Am selben Tag waren wir beim Schofarblasen zum jüdischen Neujahrsfest Rosch Haschana am Münchner Jakobsplatz. Es war eine fröhliche, schöne, stille Feier. Wir lauschten dem Rabbiner, der das Widderhorn "zur Anerkennung Gottes als König, Beschützer und Richter" blies. Wir sangen und die Kinder tanzten. Und wir hörten die Worte von Charlotte Knobloch, die ganz leise waren, weil Mikrophone an hohen jüdischen Feiertagen nicht benutzt werden dürfen, und doch nicht zu überhören. "Die Verunsicherung ist groß", sagte die Präsidentin der Israelitischen Kultusgemeinde von München. "Der Judenhass bleibt sehr sichtbar, im Internet, auf der Straße, und leider auch in den Parlamenten." - Kein Wort stand darüber in der Zeitung. Der Ruf blieb ungehört für die, die nicht dabei gewesen waren. So ist das eben im Wahlkampf. Das Laute bricht sich Bahn, das Leise verhallt.

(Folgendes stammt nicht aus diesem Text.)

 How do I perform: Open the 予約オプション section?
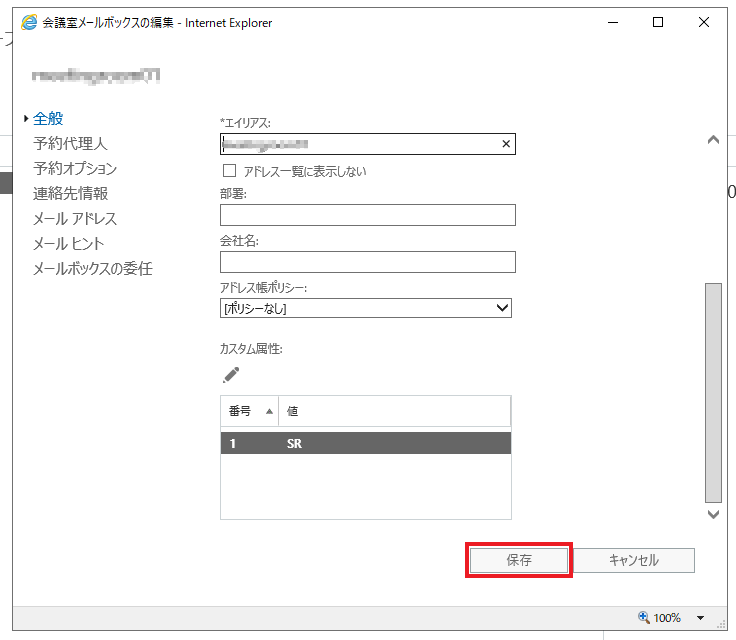pos(75,169)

In derselben Woche war ich beim Optiker. Wegen meiner Lesebrille. Ich las, er maß, was man halt so tut bei Apollo, Fielmann oder wie sie alle heißen. Kleine Buchstaben, große Buchstaben, unscharf, schärfer, man kennt das. Formulare ausfüllen, kleine Scherze, ein bisschen plaudern. Da sagte der Optiker auf einmal, er denke oft an einen Satz aus der Bibel. Ich stutzte. Aus der Bibel? Ja, sagte er, und zitierte Psalm 90,12: Lehre uns bedenken, dass wir sterben müssen, auf dass wir klug werden. Ich habe keine Ahnung, wie er auf das Gebet des Mose gekommen war und warum er mir davon erzählte. Wir hatten über nichts gesprochen, was dazu Anlass gegeben hätte. Er hatte es einfach so gesagt.

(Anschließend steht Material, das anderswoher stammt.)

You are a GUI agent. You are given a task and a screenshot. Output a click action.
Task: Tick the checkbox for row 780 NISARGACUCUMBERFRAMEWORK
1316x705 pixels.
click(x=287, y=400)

Seither geht mir der Satz nicht mehr aus dem Sinn. Als sei er neu für mich. Was er nicht ist. Als wisse ich nicht, was der Tod bedeutet. Was nicht stimmt. Und doch haben die Worte, die so unvermittelt daherkamen, vieles geändert. Sie haben mich verändert. Wie ein kleiner Haltepunkt. Und je mehr ich daran denke, desto deutlicher sehe ich, wie viele kleine Haltepunkte es doch gibt. Ich muss nur hinschauen, hinhören. Aber nie im Leben hätte ich gedacht, dass ein Optiker meinen Blick einmal so zurechtrücken würde. Buchstäblich.
Nein, dieser Wahlkampf macht (mir) keine Laune. Aber was kümmert er mich.
Denn tausend Jahre sind vor dir / wie der Tag, der gestern vergangen ist, und wie eine Nachtwache. Auch das lehrt Psalm 90.